__What the task asks__
Report every line of the entries that contains the word "computer".

=== Raw data ===

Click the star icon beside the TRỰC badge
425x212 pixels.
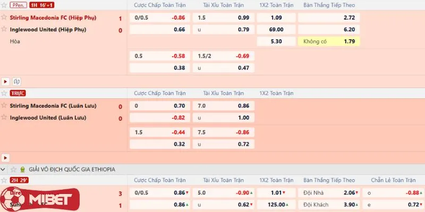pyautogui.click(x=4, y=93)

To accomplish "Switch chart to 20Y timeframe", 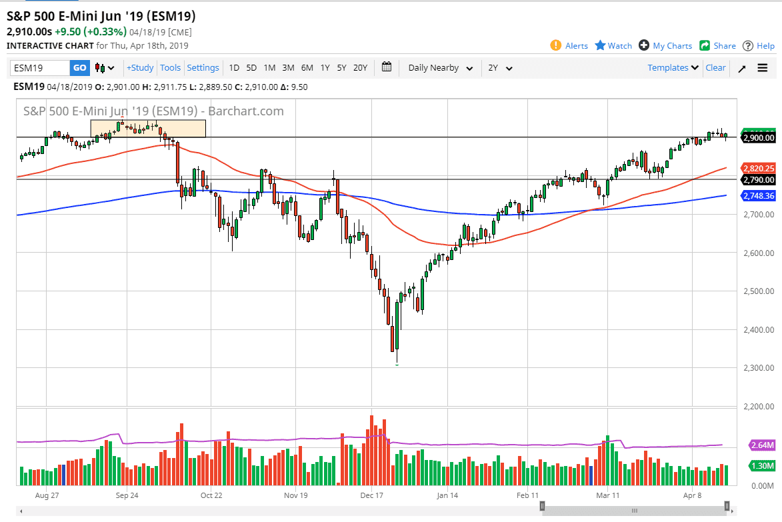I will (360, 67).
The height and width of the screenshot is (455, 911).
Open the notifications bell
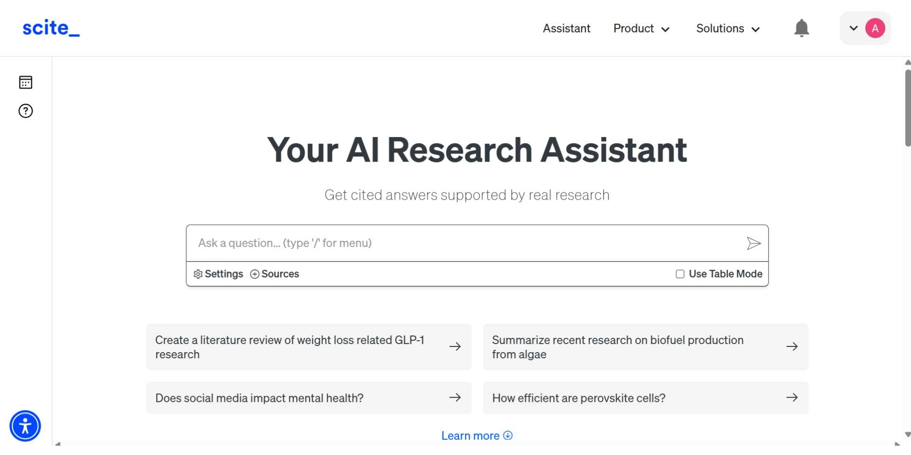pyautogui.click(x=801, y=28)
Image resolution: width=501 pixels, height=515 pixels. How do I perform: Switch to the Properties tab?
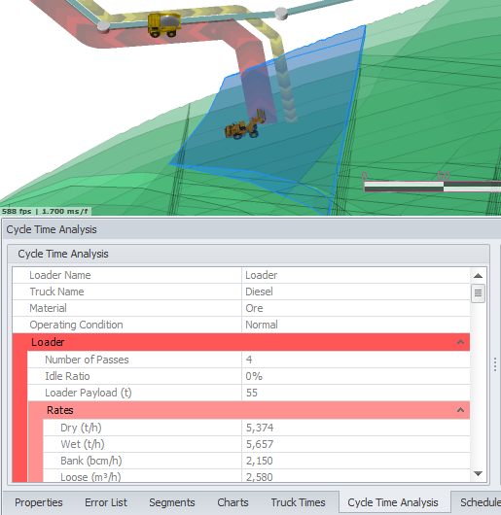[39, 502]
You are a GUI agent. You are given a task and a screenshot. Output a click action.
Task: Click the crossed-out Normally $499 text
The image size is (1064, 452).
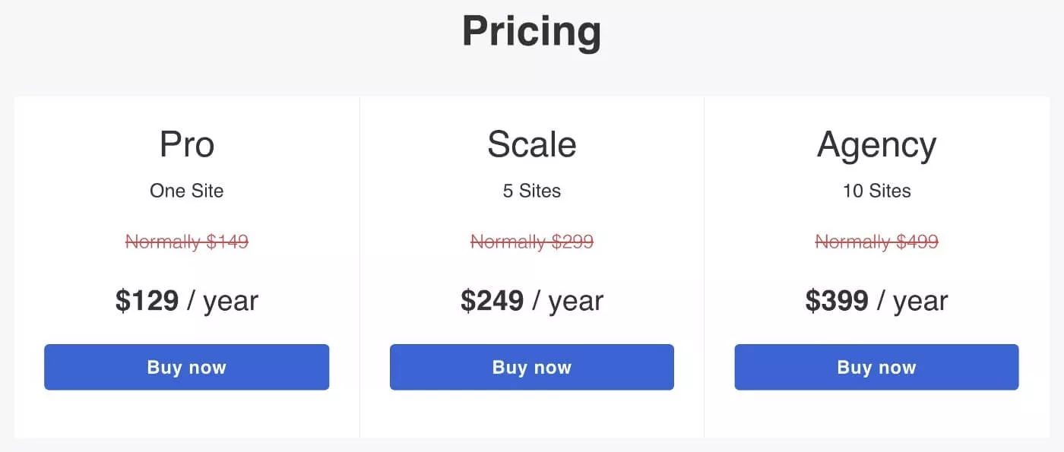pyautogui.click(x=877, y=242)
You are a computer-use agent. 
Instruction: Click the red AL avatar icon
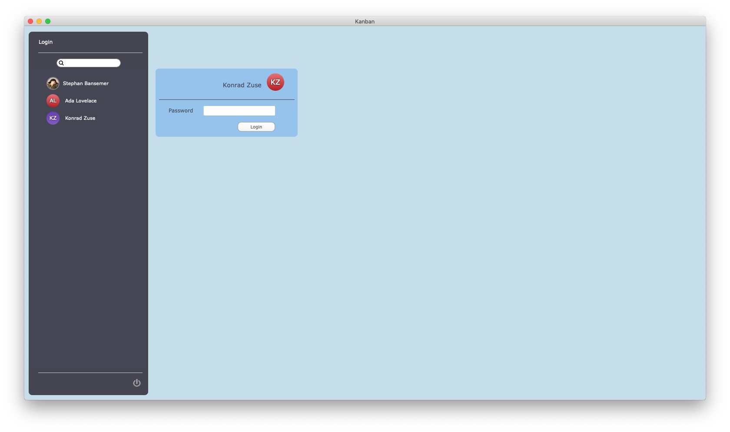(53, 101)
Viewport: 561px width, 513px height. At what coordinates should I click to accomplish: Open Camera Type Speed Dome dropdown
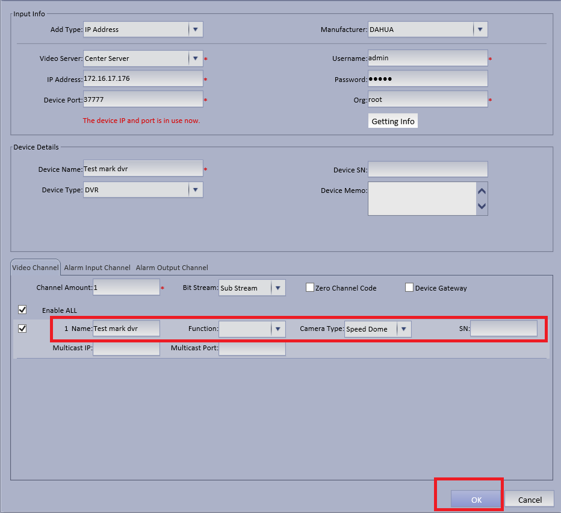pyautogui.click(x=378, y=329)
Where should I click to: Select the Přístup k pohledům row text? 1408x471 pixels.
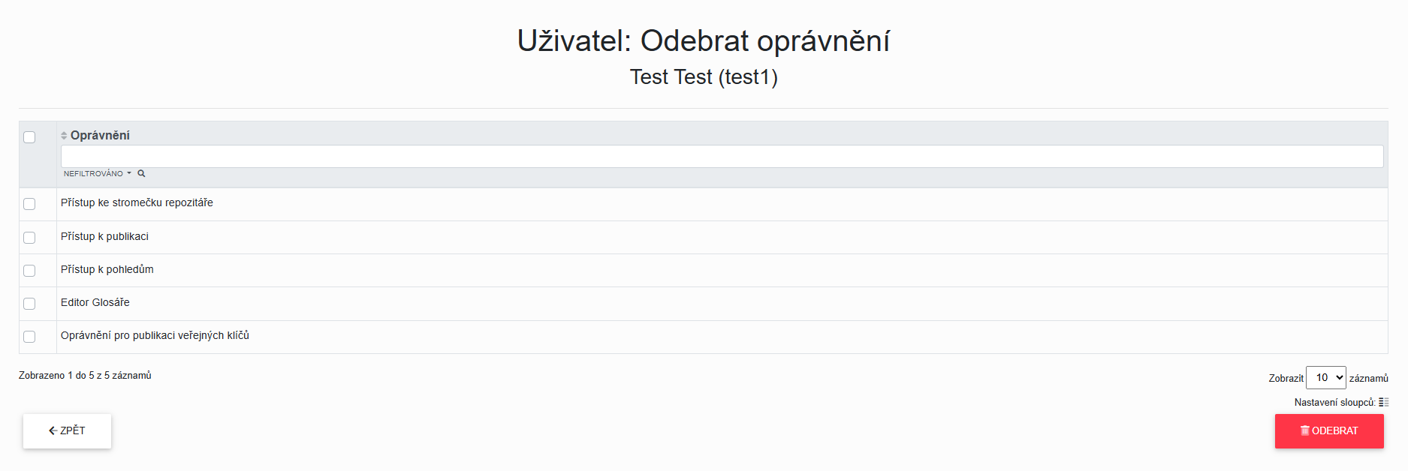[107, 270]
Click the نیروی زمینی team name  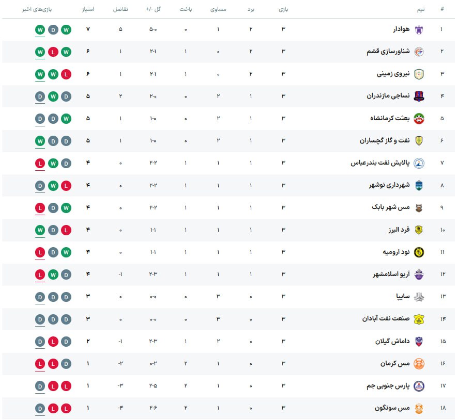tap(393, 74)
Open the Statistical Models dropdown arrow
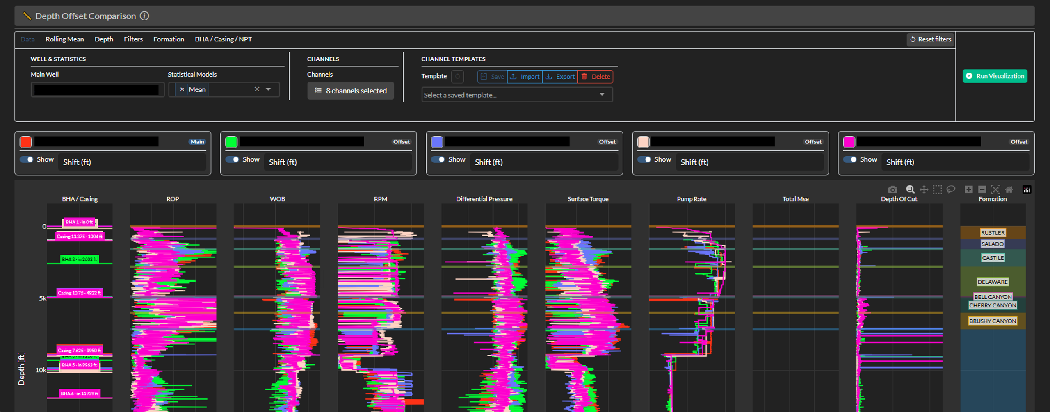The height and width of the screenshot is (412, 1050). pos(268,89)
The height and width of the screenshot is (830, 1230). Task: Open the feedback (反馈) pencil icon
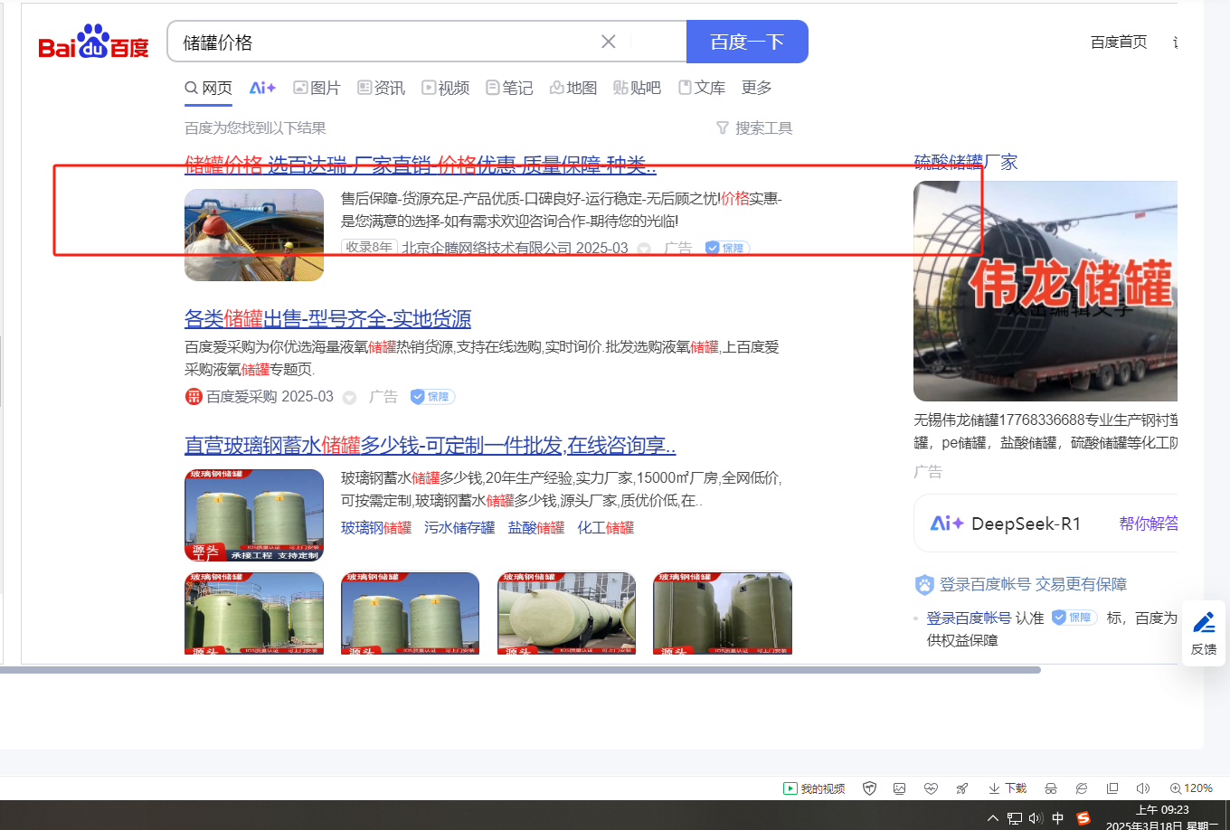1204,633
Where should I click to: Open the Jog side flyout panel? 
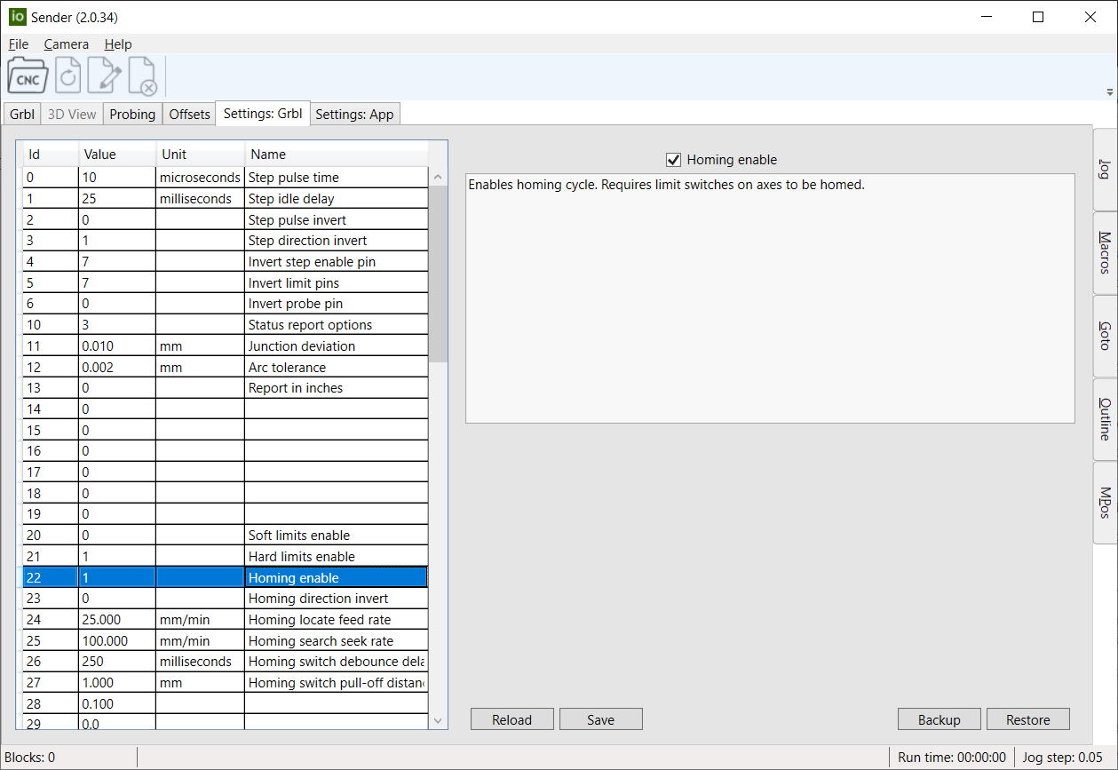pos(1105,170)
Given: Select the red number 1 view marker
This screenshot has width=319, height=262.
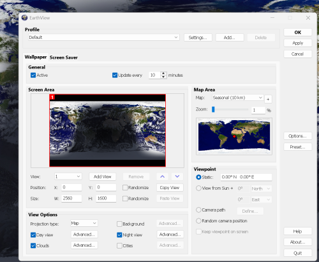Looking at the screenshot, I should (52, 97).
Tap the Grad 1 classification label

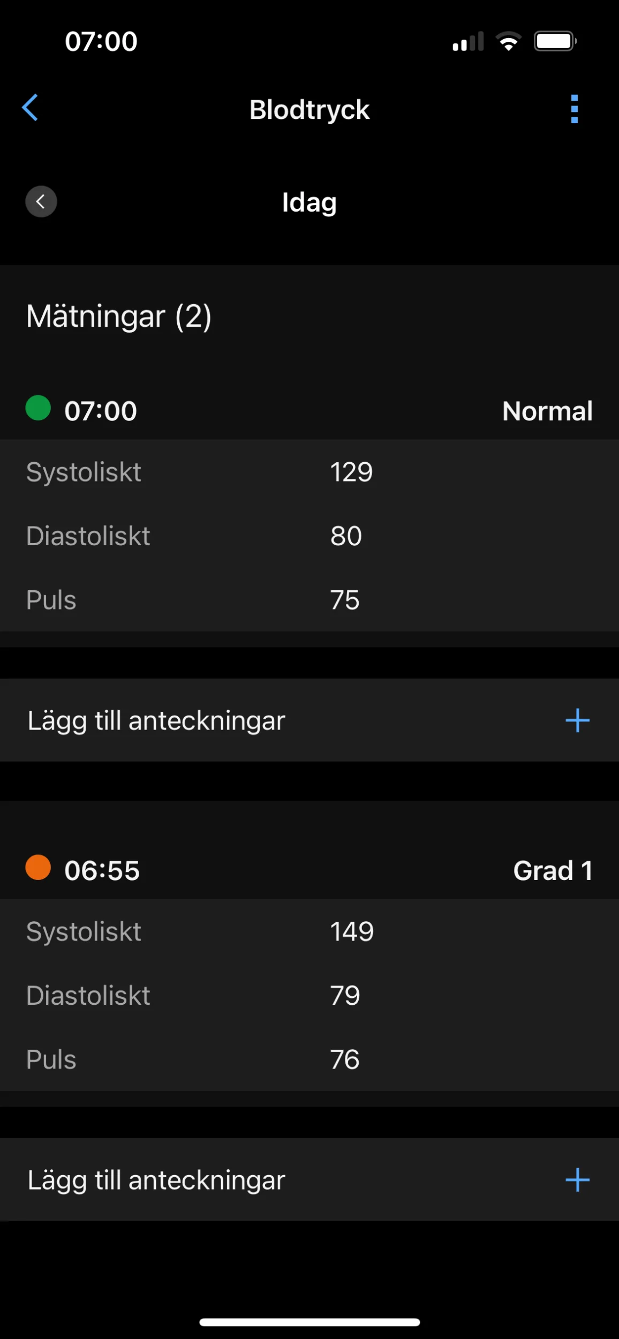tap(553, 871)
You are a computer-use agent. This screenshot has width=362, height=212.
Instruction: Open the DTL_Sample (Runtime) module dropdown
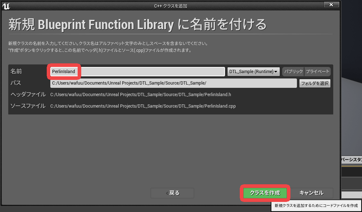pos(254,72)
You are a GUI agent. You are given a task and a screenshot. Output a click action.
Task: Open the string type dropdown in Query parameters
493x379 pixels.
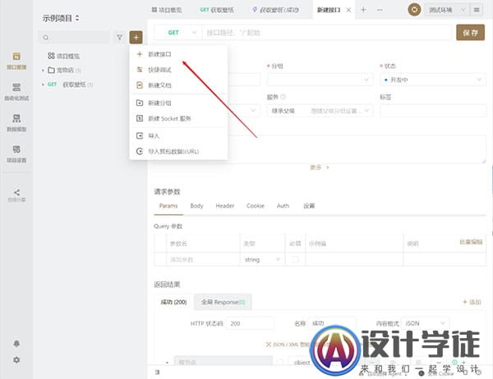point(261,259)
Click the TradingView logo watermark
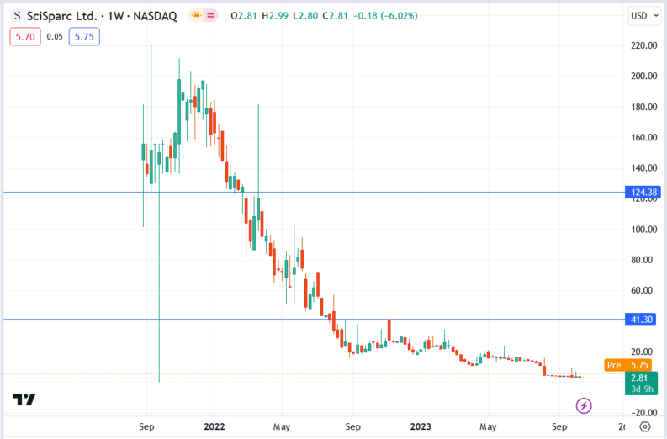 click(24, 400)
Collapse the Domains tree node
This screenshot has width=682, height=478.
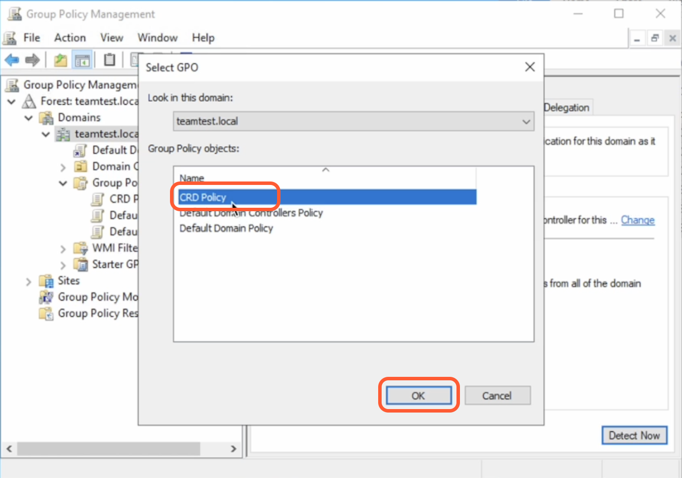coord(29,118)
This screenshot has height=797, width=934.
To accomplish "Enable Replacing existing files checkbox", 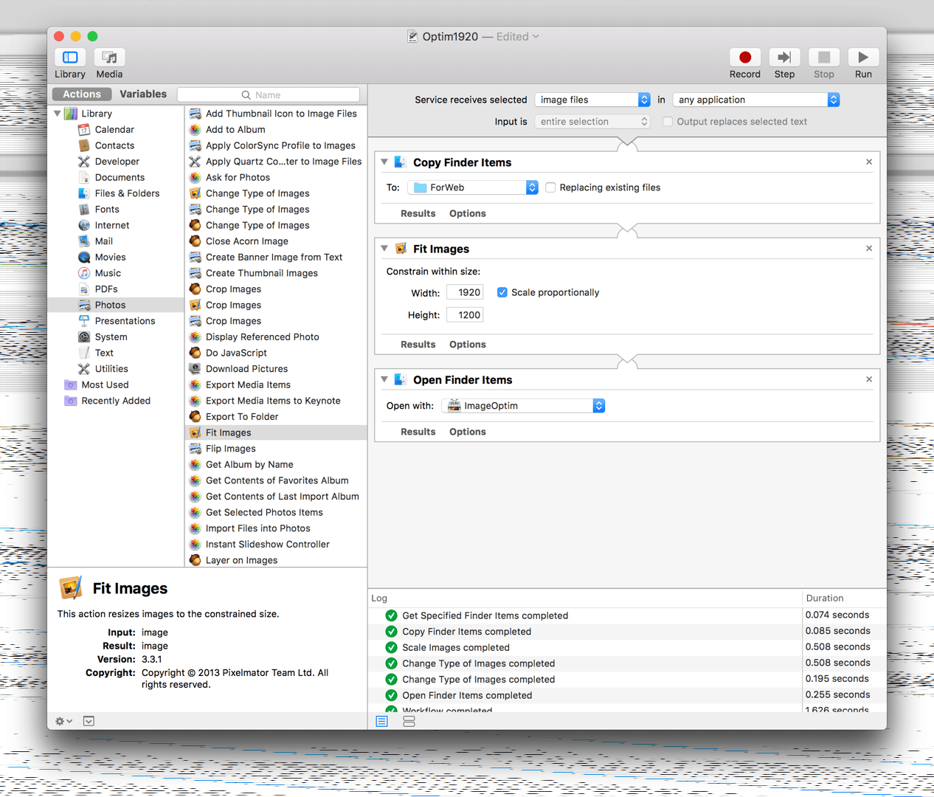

===

__Result for this task__
You are a computer-use agent. 
You are a computer-use agent. This screenshot has width=362, height=212.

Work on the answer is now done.